**WORK INSTRUCTION**
A faithful copy of the data below is required, leaving out every picture.

**Saved entries**
· · · · ·

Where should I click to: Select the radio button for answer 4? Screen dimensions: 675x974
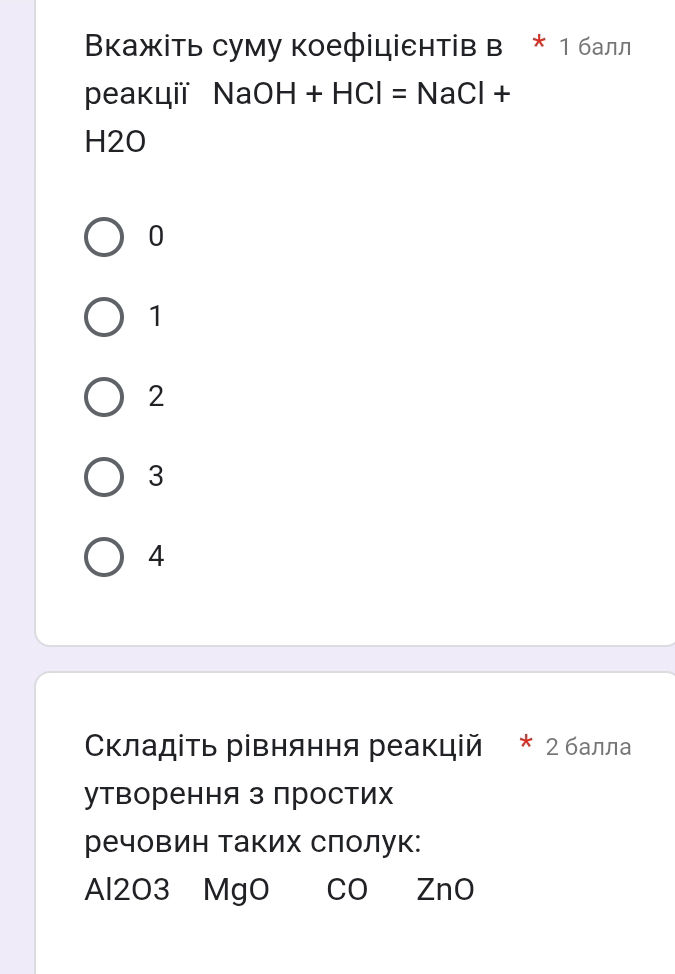click(104, 556)
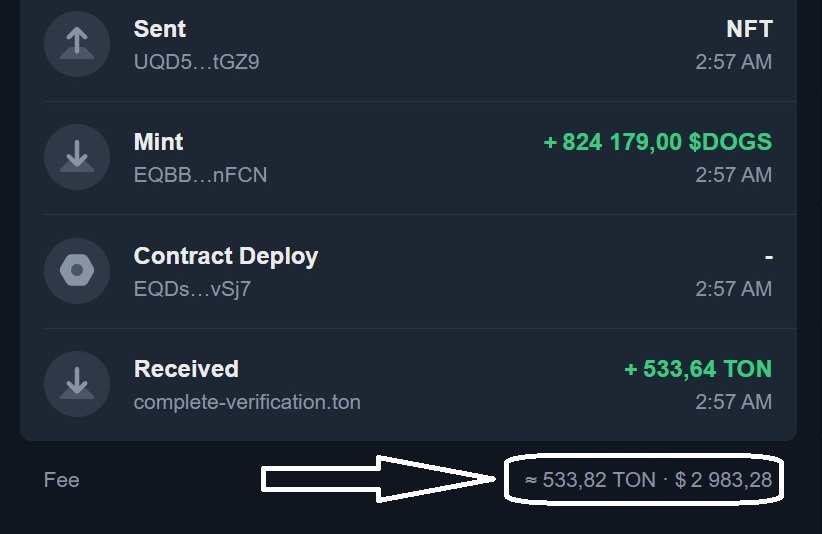Click the NFT label on Sent row
The image size is (822, 534).
(750, 29)
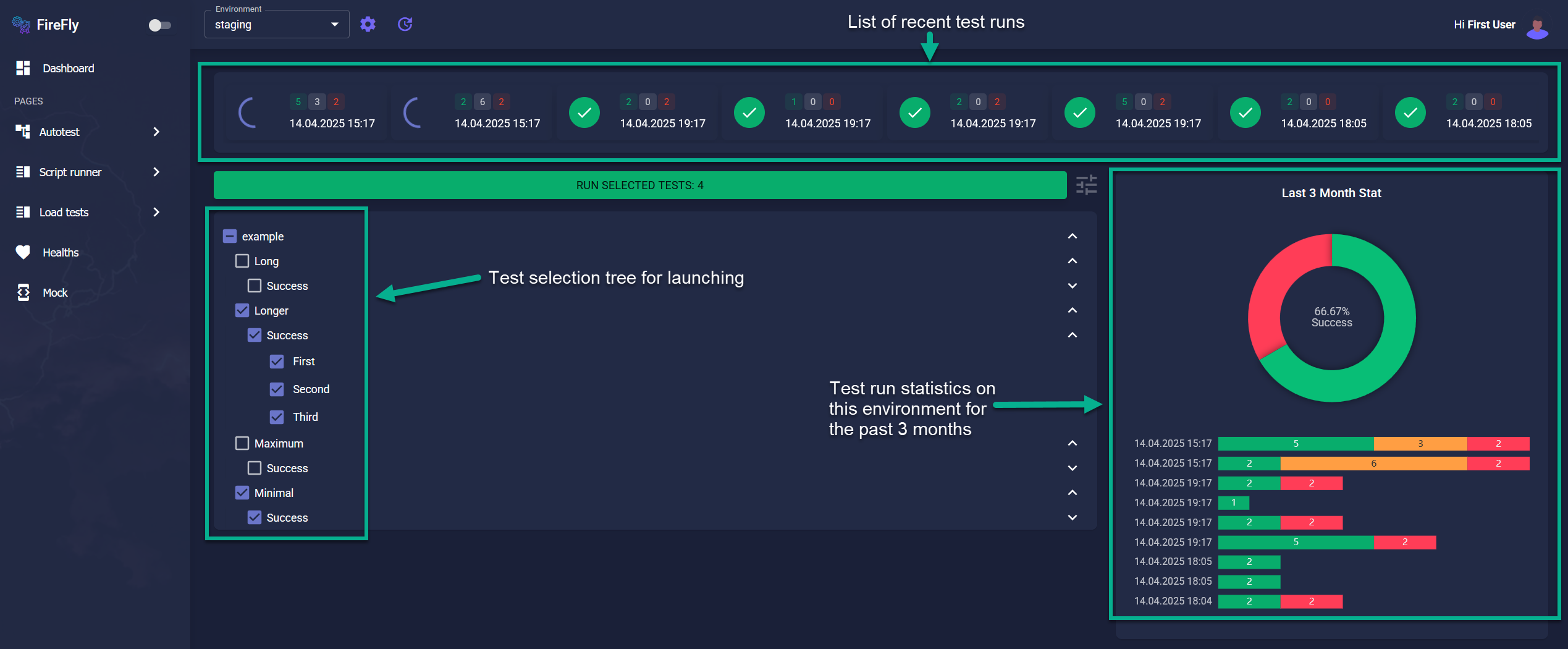Check the Long test group checkbox

(242, 261)
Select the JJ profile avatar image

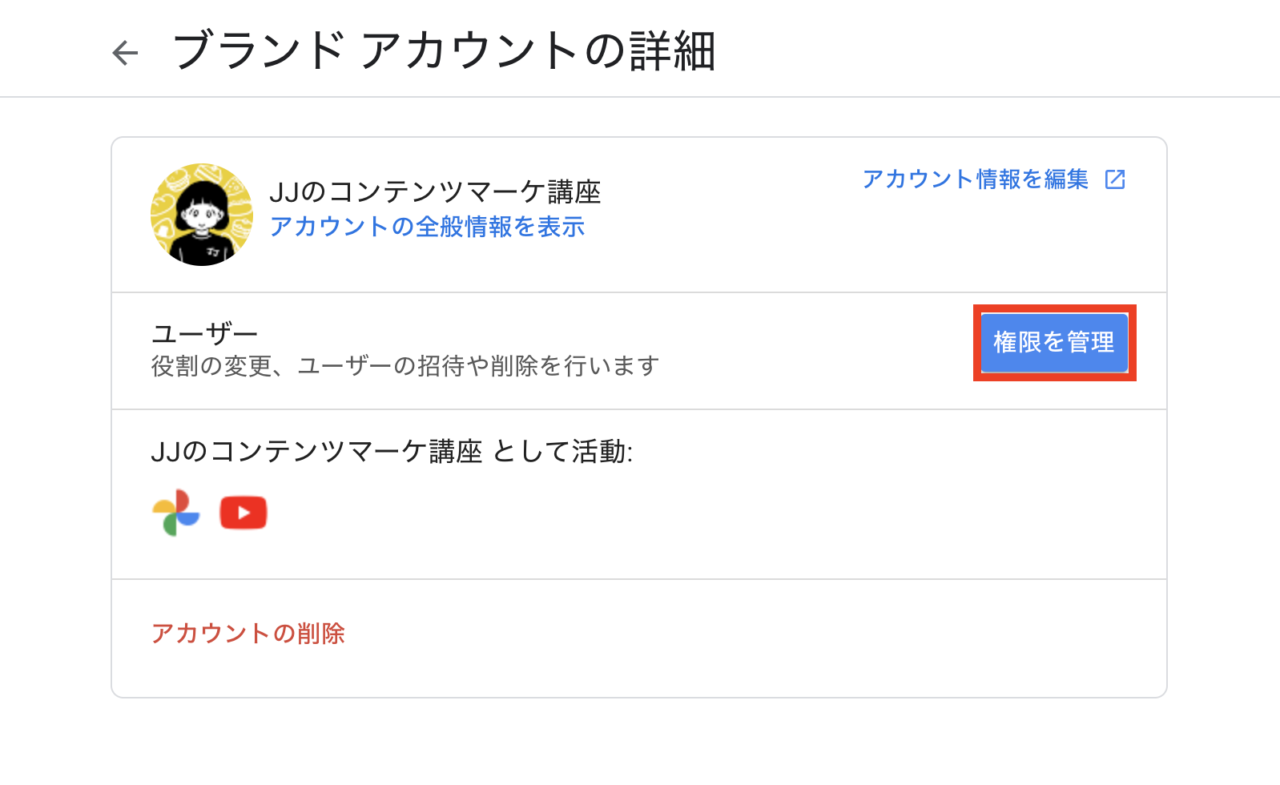(202, 214)
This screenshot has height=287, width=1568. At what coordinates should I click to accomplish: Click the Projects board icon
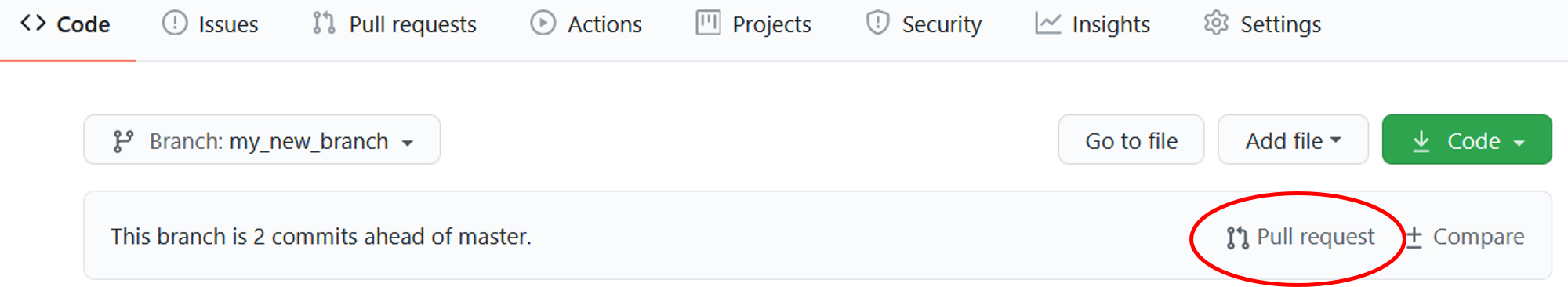click(x=708, y=24)
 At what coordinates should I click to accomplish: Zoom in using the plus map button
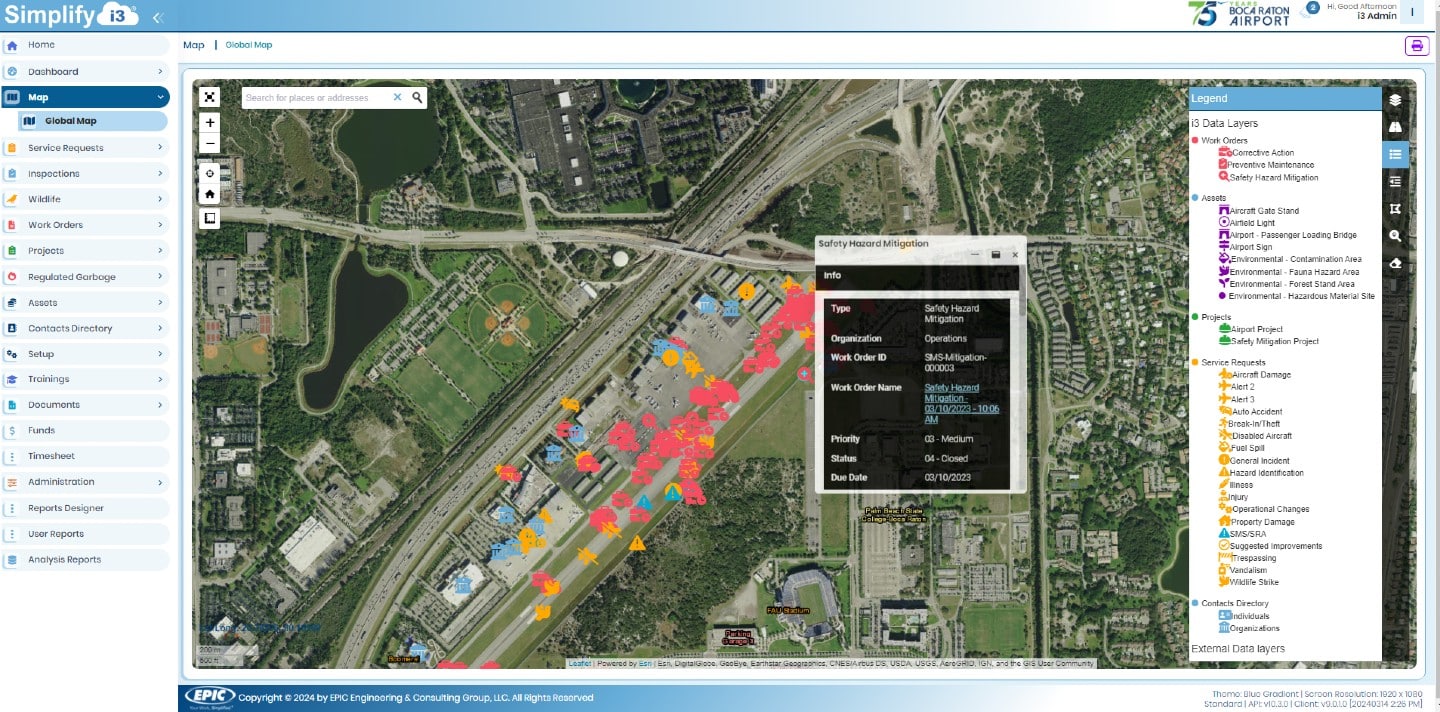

· · · · ·

**YOUR RESPONSE**
Where should I click to: Select the radio button for answer 4? Screen dimensions: 675x974
click(104, 556)
Click the NFT label on Sent row
The image size is (822, 534).
(750, 29)
Check the Long test group checkbox

(242, 261)
Select the JJ profile avatar image

(202, 214)
This screenshot has height=287, width=1568. At what coordinates should I click to accomplish: Click the Projects board icon
click(x=708, y=24)
 At what coordinates should I click to accomplish: Zoom in using the plus map button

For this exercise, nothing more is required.